(Stored data entries)
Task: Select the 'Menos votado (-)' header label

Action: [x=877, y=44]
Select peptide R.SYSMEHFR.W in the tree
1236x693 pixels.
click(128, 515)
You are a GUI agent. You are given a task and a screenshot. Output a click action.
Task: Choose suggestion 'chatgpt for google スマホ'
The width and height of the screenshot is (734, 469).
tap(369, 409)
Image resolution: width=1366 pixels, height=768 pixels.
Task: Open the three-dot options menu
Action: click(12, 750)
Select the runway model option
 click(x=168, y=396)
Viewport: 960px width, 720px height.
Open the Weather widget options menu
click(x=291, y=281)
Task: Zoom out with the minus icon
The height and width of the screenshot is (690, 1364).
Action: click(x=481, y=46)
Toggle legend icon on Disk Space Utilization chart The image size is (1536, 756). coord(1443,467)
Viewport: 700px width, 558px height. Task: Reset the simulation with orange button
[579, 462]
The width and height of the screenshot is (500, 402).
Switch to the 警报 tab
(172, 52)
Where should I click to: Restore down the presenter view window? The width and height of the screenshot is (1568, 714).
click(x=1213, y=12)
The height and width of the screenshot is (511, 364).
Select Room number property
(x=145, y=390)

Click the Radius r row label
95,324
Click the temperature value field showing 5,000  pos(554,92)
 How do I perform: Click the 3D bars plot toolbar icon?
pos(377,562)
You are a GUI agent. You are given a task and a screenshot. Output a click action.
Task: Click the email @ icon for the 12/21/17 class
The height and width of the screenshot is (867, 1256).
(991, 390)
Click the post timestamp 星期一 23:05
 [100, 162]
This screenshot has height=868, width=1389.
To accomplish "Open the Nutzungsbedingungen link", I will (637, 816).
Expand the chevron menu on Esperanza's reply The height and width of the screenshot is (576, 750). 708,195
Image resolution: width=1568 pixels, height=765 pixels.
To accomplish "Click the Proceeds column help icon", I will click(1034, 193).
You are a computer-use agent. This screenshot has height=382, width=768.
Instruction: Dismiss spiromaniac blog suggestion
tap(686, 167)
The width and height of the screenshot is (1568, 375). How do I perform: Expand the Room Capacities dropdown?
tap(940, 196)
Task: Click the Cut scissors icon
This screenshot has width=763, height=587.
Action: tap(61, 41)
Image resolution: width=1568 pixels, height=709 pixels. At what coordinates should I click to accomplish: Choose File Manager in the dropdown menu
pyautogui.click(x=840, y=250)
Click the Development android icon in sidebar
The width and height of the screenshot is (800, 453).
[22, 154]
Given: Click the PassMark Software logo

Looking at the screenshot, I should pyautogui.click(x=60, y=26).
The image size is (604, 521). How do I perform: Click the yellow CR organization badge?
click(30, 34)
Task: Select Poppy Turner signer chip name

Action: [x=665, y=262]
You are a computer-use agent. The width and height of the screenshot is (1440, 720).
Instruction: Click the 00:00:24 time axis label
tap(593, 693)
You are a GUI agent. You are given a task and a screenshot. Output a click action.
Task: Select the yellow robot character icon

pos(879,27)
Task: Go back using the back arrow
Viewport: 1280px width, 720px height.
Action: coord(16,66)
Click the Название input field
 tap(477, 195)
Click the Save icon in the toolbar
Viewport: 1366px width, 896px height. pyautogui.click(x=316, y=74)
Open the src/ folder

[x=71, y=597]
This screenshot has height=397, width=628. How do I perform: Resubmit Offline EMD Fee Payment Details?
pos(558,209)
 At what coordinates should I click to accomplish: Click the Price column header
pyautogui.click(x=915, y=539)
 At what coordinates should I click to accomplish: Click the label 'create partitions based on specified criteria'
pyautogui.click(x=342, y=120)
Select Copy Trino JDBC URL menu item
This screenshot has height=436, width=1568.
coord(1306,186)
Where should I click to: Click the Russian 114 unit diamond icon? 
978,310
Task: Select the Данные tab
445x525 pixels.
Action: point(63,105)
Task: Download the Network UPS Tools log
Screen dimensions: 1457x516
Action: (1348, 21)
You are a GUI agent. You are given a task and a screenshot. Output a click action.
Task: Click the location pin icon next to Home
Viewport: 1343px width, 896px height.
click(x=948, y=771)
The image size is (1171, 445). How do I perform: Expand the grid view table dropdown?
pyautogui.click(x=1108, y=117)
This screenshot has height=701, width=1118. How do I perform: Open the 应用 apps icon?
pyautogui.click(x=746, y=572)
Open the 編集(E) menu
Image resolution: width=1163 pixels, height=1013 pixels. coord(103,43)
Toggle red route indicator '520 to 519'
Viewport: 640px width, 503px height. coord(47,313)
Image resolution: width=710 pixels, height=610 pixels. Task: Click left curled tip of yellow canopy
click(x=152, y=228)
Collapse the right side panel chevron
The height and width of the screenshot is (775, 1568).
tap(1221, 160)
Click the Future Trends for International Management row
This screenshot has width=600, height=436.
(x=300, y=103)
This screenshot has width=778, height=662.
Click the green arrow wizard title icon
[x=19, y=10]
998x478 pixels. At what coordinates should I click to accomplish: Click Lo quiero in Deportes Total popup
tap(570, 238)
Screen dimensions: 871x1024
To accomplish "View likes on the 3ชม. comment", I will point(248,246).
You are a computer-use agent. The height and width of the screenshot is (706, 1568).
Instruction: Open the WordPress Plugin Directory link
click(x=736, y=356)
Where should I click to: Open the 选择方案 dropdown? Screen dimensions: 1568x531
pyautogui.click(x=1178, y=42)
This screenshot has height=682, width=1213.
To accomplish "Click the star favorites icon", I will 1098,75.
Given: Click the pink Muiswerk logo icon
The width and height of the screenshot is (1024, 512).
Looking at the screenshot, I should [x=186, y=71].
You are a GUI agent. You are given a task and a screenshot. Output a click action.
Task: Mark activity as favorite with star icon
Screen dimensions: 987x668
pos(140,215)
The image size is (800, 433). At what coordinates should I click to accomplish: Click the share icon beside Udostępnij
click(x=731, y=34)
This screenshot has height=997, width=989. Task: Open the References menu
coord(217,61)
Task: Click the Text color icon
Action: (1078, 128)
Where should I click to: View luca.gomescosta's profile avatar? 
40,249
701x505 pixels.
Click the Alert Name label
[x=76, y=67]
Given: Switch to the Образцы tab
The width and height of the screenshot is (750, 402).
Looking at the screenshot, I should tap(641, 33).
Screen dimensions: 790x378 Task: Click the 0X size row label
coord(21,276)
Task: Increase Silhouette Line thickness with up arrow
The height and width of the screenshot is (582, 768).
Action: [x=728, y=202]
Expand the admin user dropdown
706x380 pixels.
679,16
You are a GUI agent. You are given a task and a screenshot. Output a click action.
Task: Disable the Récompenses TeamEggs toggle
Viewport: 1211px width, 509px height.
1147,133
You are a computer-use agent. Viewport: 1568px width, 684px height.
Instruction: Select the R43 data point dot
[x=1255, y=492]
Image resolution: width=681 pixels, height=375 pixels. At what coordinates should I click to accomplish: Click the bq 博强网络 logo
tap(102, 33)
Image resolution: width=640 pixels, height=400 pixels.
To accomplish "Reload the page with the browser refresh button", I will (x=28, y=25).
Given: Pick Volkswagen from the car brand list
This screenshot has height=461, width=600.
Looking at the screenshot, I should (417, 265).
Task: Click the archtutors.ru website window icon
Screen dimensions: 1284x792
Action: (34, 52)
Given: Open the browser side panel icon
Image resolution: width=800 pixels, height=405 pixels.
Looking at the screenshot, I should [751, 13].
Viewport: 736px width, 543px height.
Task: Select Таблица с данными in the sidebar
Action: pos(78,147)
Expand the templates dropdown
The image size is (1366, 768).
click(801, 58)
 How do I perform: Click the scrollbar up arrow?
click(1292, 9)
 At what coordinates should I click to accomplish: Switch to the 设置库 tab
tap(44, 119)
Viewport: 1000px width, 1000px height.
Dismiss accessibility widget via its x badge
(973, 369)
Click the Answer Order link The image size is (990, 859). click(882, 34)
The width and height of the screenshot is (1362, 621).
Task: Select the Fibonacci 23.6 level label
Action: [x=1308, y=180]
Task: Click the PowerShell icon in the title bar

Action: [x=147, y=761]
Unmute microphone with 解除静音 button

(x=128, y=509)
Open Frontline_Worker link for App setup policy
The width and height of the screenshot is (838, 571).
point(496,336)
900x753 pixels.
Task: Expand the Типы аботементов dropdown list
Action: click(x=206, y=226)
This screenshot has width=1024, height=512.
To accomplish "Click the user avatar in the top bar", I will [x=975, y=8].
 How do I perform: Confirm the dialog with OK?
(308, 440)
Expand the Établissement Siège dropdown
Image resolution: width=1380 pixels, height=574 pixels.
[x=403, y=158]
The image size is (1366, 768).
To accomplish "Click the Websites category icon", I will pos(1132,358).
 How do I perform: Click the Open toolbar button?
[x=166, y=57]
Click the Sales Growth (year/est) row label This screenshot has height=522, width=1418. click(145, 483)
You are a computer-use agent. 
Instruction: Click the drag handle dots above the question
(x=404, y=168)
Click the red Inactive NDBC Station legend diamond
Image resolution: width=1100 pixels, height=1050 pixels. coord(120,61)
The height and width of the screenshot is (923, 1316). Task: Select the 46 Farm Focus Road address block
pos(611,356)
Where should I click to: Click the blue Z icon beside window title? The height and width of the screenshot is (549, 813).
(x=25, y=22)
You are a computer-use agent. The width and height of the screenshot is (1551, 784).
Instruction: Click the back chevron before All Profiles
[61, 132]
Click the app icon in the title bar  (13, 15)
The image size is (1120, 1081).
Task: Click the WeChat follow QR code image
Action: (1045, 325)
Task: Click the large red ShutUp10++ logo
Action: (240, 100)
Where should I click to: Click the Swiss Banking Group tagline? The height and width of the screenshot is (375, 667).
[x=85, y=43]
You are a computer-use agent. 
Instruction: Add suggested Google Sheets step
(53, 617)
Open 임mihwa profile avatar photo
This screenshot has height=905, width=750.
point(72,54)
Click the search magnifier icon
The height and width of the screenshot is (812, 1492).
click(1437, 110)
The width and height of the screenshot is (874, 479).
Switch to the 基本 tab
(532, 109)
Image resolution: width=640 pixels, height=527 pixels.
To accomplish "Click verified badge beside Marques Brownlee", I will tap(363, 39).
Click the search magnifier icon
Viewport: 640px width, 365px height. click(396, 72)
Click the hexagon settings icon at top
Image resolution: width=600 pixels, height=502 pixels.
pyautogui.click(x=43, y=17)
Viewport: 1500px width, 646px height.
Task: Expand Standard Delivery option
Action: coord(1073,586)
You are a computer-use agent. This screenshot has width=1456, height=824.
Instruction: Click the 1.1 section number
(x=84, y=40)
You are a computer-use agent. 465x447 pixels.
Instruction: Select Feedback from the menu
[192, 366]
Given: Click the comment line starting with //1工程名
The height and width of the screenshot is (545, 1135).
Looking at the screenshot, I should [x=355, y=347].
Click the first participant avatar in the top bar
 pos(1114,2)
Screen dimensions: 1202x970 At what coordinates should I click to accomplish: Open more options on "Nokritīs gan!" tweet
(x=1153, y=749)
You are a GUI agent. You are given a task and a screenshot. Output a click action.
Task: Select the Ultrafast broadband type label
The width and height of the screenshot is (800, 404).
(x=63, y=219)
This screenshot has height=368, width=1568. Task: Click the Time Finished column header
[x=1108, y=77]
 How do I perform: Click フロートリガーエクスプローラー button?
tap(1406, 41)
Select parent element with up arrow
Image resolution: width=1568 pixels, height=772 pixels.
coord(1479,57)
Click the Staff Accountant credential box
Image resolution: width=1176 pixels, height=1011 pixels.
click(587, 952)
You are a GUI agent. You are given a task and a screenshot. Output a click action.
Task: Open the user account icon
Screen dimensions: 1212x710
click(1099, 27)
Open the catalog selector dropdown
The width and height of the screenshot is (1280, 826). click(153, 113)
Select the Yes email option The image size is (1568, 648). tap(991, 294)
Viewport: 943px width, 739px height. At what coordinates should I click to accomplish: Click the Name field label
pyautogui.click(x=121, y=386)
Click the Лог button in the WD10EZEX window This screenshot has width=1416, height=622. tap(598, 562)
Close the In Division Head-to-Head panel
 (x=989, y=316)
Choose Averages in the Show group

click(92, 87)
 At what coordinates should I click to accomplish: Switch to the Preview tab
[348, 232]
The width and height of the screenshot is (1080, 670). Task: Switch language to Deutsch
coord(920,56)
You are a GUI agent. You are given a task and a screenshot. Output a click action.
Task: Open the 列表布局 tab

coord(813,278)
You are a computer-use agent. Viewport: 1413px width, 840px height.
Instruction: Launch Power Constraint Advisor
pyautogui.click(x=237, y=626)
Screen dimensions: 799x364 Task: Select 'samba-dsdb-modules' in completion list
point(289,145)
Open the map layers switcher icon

:: AIM OF THE EXERCISE ::
Lines to set down from above: the line with "Task: Click the archtutors.ru", the line with "Given: Open the browser side panel icon", and every line between, each exactly as written.

:: ANSWER SPACE ::
Task: Click the archtutors.ru website window icon
Screen dimensions: 1284x792
Action: (34, 52)
Given: Open the browser side panel icon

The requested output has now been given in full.